__INSTRUCTIONS TO FOLLOW__
In the part of the data that opens with the line containing "Click the monthly bar above 2024-03-24 label" and closes with the line containing "will (210, 48).", swap every "icon" for "symbol". Give back only those lines, with nothing else changed.

++++

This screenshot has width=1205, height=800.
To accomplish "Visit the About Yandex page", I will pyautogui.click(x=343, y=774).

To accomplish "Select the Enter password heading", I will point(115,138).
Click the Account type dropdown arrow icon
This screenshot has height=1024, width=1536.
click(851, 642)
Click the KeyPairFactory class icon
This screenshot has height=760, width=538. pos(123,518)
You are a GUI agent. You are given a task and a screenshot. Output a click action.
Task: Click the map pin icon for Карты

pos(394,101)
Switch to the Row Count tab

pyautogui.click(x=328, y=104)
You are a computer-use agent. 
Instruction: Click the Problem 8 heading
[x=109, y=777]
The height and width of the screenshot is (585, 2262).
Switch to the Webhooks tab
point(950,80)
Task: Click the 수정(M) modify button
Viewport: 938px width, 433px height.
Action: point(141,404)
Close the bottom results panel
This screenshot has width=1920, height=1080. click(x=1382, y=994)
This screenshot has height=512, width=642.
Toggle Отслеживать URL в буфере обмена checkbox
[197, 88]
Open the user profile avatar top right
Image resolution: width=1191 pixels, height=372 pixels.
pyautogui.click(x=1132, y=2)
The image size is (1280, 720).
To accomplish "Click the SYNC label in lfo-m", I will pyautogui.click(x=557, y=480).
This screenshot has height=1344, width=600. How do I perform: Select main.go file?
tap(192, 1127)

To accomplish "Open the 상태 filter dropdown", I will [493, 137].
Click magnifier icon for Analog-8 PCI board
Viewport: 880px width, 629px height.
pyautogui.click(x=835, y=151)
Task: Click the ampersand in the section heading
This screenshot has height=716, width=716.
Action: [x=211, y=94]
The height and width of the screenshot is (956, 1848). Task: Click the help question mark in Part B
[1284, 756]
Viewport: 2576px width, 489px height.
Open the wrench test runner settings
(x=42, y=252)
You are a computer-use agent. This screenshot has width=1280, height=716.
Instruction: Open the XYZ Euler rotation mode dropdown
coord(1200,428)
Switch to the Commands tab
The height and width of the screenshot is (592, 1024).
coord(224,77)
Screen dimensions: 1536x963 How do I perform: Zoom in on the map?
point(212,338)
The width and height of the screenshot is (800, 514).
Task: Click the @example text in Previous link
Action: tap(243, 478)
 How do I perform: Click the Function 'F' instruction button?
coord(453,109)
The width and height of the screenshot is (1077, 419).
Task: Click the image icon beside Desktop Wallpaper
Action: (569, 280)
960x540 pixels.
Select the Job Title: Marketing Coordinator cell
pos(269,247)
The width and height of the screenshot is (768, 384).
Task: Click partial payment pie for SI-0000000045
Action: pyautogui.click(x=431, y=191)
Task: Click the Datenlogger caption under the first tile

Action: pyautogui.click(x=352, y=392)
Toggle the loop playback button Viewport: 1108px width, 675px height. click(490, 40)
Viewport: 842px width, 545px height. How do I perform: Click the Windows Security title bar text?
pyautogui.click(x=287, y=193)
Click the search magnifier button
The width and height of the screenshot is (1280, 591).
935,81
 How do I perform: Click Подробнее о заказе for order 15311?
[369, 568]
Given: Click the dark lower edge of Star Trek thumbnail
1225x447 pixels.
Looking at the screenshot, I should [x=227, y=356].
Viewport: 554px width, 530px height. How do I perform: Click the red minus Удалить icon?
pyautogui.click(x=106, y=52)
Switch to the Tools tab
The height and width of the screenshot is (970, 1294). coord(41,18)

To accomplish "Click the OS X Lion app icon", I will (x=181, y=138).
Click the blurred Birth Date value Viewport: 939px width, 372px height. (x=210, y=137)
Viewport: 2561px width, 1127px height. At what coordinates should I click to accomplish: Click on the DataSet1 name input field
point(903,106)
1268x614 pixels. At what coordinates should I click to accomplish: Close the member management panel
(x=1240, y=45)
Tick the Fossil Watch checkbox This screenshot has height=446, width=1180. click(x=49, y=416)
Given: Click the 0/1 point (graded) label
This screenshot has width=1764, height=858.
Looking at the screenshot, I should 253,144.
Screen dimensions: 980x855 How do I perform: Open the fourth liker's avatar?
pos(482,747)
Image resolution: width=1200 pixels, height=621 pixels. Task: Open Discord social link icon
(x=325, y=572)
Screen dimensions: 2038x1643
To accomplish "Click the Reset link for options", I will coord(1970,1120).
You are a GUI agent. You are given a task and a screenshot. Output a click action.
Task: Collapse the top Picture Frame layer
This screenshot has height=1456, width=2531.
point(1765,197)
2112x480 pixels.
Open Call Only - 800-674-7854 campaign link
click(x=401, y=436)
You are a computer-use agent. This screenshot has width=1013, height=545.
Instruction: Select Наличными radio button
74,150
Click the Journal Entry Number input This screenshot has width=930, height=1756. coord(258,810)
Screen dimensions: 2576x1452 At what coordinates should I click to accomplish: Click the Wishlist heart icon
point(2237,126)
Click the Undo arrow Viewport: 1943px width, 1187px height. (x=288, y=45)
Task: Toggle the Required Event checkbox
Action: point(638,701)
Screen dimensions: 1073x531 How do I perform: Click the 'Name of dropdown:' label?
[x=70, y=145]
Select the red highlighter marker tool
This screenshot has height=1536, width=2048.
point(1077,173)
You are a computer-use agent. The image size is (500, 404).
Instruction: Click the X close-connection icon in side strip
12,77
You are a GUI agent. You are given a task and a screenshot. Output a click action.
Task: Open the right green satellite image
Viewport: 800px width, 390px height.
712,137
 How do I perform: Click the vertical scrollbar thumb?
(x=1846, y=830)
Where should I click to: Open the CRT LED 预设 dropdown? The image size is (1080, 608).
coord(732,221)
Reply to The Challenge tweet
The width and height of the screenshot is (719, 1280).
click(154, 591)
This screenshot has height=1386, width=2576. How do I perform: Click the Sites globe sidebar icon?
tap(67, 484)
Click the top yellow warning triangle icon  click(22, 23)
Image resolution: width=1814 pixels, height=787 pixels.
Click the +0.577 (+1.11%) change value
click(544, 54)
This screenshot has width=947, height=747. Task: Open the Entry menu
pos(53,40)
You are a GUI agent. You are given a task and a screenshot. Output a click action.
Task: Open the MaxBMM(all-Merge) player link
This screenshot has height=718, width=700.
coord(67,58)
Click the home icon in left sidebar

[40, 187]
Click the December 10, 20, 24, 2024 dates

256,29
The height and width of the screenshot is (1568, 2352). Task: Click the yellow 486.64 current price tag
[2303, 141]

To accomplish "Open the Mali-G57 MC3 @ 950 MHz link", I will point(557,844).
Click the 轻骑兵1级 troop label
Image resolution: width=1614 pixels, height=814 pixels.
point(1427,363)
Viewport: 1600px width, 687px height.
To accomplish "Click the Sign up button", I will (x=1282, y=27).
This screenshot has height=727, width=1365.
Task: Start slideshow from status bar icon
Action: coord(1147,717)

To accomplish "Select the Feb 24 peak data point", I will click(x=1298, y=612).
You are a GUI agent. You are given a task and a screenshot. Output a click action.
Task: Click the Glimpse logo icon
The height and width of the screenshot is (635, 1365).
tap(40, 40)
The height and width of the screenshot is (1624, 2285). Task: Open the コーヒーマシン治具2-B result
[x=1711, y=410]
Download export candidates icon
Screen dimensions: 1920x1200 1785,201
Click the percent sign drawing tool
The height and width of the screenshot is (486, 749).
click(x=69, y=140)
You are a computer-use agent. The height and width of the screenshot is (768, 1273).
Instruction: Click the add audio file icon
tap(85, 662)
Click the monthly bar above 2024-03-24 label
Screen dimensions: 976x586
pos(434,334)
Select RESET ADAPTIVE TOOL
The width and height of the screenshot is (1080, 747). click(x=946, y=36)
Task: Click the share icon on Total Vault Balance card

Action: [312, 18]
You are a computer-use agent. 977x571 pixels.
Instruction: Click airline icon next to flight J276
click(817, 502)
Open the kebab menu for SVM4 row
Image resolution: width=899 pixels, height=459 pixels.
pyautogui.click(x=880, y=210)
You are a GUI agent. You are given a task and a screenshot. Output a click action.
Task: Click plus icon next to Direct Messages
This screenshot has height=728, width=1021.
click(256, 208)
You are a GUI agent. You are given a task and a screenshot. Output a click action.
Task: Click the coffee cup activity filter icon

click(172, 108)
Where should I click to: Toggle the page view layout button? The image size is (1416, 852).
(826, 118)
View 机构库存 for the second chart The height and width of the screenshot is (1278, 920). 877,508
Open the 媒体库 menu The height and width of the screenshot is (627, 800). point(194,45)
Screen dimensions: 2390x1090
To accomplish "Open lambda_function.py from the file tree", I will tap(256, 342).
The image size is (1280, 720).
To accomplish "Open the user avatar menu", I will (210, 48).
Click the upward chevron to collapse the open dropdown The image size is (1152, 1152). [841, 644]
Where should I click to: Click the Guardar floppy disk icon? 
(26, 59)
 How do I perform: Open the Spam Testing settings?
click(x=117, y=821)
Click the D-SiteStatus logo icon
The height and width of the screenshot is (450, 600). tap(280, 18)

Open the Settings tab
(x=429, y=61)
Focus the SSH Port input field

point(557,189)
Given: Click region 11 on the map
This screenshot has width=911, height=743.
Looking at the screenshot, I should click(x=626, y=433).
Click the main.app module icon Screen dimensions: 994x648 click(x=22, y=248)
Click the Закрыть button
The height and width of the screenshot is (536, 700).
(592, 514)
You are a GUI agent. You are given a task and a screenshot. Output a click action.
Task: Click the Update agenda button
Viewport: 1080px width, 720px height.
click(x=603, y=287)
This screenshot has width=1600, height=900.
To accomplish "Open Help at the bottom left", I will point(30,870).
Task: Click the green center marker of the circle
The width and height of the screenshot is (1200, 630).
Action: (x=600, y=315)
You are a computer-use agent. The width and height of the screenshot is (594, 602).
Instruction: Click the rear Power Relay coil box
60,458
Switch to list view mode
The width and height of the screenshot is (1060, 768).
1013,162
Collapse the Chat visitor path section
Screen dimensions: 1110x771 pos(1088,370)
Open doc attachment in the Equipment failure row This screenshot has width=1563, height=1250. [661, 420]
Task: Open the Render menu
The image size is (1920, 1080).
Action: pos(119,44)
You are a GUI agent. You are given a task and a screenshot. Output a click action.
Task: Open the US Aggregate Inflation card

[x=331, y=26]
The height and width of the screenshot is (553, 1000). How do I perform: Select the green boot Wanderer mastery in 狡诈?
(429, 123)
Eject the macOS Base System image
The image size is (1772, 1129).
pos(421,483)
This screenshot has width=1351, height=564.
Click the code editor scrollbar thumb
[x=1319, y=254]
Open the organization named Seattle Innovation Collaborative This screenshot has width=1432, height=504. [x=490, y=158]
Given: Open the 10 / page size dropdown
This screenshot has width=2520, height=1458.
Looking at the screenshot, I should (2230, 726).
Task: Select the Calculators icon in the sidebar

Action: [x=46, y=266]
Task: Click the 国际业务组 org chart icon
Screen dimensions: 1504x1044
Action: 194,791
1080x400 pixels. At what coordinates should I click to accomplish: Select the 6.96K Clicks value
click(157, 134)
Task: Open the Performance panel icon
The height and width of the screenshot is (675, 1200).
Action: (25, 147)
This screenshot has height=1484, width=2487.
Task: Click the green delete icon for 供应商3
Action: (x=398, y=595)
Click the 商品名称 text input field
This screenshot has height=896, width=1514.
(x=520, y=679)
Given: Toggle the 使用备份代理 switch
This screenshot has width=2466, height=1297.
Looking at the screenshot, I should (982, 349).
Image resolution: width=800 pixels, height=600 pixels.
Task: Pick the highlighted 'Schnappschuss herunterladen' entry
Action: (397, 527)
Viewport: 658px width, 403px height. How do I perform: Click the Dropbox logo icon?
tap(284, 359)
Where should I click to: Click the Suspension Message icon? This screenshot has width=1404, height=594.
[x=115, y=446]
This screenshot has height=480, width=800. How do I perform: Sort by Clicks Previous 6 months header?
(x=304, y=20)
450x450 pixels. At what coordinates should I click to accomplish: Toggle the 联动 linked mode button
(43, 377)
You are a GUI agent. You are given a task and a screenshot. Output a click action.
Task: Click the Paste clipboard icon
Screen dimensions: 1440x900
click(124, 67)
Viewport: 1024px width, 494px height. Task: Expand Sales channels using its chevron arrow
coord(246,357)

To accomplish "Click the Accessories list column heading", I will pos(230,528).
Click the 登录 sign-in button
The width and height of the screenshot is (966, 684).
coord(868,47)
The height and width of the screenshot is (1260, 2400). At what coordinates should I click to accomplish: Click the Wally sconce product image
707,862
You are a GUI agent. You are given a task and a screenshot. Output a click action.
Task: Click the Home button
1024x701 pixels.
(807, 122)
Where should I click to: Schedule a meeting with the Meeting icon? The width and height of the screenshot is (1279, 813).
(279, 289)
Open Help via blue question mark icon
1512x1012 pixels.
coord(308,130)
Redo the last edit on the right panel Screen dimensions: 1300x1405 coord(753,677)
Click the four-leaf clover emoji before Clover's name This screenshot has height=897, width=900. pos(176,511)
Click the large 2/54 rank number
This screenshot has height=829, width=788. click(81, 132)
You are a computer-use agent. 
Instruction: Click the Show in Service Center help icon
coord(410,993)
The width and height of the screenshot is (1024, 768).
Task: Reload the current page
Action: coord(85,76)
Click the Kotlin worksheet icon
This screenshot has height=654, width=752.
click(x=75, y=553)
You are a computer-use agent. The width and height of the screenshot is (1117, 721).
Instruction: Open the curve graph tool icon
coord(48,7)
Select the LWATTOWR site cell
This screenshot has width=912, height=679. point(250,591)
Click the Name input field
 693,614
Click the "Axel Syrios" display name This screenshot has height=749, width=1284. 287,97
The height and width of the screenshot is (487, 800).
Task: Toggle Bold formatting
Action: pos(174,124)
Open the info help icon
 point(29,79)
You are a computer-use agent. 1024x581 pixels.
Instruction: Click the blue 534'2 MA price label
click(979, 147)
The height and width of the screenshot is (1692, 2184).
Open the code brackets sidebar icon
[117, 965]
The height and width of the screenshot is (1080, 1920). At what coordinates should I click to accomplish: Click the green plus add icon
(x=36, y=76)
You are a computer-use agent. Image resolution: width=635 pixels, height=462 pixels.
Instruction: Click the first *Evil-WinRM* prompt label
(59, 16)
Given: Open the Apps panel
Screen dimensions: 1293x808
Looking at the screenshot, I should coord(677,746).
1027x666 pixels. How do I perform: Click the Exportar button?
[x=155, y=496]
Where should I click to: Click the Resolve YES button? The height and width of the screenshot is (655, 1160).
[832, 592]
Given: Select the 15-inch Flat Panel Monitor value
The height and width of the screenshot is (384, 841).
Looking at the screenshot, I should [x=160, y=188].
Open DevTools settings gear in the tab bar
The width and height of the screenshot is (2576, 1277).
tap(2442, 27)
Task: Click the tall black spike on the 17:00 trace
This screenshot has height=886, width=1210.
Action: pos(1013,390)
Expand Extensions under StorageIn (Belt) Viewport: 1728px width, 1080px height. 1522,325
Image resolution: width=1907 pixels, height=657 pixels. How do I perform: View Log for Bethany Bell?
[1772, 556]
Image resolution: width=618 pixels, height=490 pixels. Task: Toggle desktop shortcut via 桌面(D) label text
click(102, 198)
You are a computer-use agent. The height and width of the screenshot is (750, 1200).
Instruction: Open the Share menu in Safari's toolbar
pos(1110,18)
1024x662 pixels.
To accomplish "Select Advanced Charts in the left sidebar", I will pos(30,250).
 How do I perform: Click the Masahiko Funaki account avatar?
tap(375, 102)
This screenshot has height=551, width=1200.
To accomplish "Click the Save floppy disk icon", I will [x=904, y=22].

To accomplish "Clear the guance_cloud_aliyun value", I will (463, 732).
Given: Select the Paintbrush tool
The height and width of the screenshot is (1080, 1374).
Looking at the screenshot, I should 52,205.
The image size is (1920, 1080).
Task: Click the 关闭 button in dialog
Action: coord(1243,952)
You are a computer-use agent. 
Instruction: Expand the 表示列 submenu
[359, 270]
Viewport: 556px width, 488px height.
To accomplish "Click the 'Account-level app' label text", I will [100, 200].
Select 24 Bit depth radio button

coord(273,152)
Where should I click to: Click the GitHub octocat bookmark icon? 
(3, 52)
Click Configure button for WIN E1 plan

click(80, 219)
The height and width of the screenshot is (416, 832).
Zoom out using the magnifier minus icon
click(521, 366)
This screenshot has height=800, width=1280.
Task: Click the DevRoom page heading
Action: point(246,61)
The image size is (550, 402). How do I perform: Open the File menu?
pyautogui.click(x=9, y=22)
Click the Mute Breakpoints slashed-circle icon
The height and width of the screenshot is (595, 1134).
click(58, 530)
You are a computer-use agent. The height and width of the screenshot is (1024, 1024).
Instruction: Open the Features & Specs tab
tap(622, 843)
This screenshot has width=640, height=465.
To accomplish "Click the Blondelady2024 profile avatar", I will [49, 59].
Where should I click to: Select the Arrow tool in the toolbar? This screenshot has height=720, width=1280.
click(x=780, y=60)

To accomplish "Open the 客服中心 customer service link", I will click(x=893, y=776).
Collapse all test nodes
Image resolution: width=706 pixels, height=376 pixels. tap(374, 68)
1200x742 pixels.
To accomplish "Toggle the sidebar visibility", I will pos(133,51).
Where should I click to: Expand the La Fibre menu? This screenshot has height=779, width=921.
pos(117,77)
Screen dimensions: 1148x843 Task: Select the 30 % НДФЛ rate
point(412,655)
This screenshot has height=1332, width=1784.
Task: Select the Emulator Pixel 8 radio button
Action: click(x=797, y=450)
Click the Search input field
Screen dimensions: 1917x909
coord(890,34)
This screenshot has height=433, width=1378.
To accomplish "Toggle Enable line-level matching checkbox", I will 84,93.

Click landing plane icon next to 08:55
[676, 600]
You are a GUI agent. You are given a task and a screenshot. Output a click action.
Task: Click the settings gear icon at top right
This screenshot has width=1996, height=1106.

++++

__WORKED SOLUTION__
Click the monthly bar above 2024-03-24 label
Screen dimensions: 976x586
pos(434,334)
Select RESET ADAPTIVE TOOL
The width and height of the screenshot is (1080, 747). click(x=946, y=36)
Task: Click the share symbol on Total Vault Balance card

Action: [312, 18]
You are a computer-use agent. 977x571 pixels.
Instruction: Click airline symbol next to flight J276
click(817, 502)
Open the kebab menu for SVM4 row
Image resolution: width=899 pixels, height=459 pixels.
pyautogui.click(x=880, y=210)
You are a GUI agent. You are given a task and a screenshot. Output a click action.
Task: Click plus symbol next to Direct Messages
This screenshot has height=728, width=1021.
click(256, 208)
You are a GUI agent. You are given a task and a screenshot. Output a click action.
Task: Click the coffee cup activity filter symbol

click(172, 108)
Where should I click to: Toggle the page view layout button? The image size is (1416, 852).
(826, 118)
View 机构库存 for the second chart The height and width of the screenshot is (1278, 920). 877,508
Open the 媒体库 menu The height and width of the screenshot is (627, 800). point(194,45)
Screen dimensions: 2390x1090
To accomplish "Open lambda_function.py from the file tree", I will tap(256, 342).
The image size is (1280, 720).
To accomplish "Open the user avatar menu", I will (210, 48).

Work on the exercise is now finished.